System Responsibility Status
Access HTTP API, CLI, Gateway Implemented
Agent Brain Registry-backed LLM Planner (OpenAI-compatible), Agent YAML DSL Implemented
Task Engine State machine, lifecycle transitions Implemented
Skill System Tool registry, built-in tools, SchemaAware, action bridge for file/http-style actions Implemented
Policy Engine Allow/deny rules, autonomy levels, credential isolation Implemented
Runtime Rust Worker, NativeRuntime, DockerRuntime, SecurityPolicy Implemented
Scheduler Worker registry, health monitor, NATS queue, worker pool Implemented
Audit Platform audit store with persistent task/action records Implemented
Memory In-memory + Redis providers, TTL support Implemented

Deeper Reading

If you want details beyond the homepage, start here:

Open Core Boundary

AgentOS publishes the platform core under Apache-2.0 and keeps commercial packaging outside the repository boundary.

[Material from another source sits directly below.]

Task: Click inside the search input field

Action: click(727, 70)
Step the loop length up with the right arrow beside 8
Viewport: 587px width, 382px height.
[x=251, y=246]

  • Community — self-hosted control plane, worker runtime, scheduling, audit APIs, replay, telemetry, and the agent-loop substrate
  • Enterprise (future) — org governance, SSO / SCIM / RBAC, long-retention audit center, and support workflows
  • Cloud (future) — hosted control plane, operator console, upgrades, billing, and SLA surfaces

See Licensing Decision and Platform vs Capability Boundary for the current boundary.

Contributing

See CONTRIBUTING.md for development setup and contribution guidelines. See SUPPORT.md, SECURITY.md, and CODE_OF_CONDUCT.md for community process and security reporting.

License

The open-source core is licensed under Apache-2.0. Enterprise extensions and hosted services can use separate commercial terms.